• Work instructions:
1. Please return the train trip account word for word.
2. Retype the part of the listing that runs from the line containing "Click the blue" down through the listing's final line, with both of those lines included.

Early last Friday morning I took a taxi to the train station to catch the train to Bologne.

What an adventure that was! Imagine trying to figure out a train billboard with platforms and schedules in another language.

I found the number of my train and then there was this perplexing phrase after it 1CL testa. It wasn’t a platform number! And I saw it then as a phrase of some other trains too. I kept asking passerbys hoping someone spoke English. Finally someone told me it must be an abbreviation. I asked what testa meant and they said ‘in front’ and finally it dawned on me ‘first class in front’. I was in first class, so I’d have to go to the front of the train. Duh!

Unlike most people my first association with Bologne is not the luncheon meat but rather the international children’s book festival that happens every year in that fair city.

I’d always wanted to see it!

They call it the city of rose and red, because most of the buildings are rose and red.

The train ride was incredibly smooth. I was expecting the shrieking and jolting of a subway. And it traveled through what I later found out was the famous Tuscany region. I’d always thought Tuscany was in the south of Italy. And looking at the map there’s such a feeling of, I don’t know, homesickness, because you see names that are so familiar, that you’ve grown up with all your life, from Shakespeare like Verona and Mantua and Padua.

Entries for locating text and elements:
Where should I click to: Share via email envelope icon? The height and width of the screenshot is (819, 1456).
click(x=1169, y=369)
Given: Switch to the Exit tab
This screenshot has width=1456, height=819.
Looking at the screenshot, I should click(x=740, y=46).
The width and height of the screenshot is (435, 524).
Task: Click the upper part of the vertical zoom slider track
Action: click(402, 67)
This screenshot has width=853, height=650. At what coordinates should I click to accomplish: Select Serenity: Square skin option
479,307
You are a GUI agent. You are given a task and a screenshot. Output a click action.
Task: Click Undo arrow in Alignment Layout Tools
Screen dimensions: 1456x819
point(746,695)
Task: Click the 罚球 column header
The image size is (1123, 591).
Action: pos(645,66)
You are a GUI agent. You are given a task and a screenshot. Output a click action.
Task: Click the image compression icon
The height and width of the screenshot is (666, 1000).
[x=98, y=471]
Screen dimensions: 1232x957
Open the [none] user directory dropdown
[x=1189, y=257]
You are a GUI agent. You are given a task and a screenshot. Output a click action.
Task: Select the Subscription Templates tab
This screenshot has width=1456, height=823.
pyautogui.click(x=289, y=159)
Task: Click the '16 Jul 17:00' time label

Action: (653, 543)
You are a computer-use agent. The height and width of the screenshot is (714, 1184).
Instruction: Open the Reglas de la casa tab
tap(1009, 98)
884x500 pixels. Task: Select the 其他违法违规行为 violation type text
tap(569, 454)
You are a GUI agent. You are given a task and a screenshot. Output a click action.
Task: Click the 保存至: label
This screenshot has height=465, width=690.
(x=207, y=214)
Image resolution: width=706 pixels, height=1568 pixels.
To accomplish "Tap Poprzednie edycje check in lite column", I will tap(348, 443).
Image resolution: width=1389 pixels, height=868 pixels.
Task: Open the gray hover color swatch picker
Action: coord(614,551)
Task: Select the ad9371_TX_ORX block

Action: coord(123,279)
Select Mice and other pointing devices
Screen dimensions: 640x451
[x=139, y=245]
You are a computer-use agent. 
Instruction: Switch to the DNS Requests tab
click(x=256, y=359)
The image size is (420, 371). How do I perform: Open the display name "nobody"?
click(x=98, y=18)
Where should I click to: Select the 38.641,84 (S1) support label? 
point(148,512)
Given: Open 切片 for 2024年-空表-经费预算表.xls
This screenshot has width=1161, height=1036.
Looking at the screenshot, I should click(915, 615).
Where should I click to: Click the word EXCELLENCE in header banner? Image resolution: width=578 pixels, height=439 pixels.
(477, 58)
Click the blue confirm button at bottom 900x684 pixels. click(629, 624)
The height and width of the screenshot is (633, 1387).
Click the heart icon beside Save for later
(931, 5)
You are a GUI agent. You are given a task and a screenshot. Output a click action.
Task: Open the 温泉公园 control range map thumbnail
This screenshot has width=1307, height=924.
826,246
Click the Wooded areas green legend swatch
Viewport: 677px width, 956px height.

• Worked answers:
1.
Early last Friday morning I took a taxi to the train station to catch the train to Bologne.

What an adventure that was! Imagine trying to figure out a train billboard with platforms and schedules in another language.

I found the number of my train and then there was this perplexing phrase after it 1CL testa. It wasn’t a platform number! And I saw it then as a phrase of some other trains too. I kept asking passerbys hoping someone spoke English. Finally someone told me it must be an abbreviation. I asked what testa meant and they said ‘in front’ and finally it dawned on me ‘first class in front’. I was in first class, so I’d have to go to the front of the train. Duh!

Unlike most people my first association with Bologne is not the luncheon meat but rather the international children’s book festival that happens every year in that fair city.

I’d always wanted to see it!

They call it the city of rose and red, because most of the buildings are rose and red.

The train ride was incredibly smooth. I was expecting the shrieking and jolting of a subway. And it traveled through what I later found out was the famous Tuscany region. I’d always thought Tuscany was in the south of Italy. And looking at the map there’s such a feeling of, I don’t know, homesickness, because you see names that are so familiar, that you’ve grown up with all your life, from Shakespeare like Verona and Mantua and Padua.

2.
Click the blue confirm button at bottom 900x684 pixels. click(629, 624)
The height and width of the screenshot is (633, 1387).
Click the heart icon beside Save for later
(931, 5)
You are a GUI agent. You are given a task and a screenshot. Output a click action.
Task: Open the 温泉公园 control range map thumbnail
This screenshot has width=1307, height=924.
826,246
Click the Wooded areas green legend swatch
Viewport: 677px width, 956px height.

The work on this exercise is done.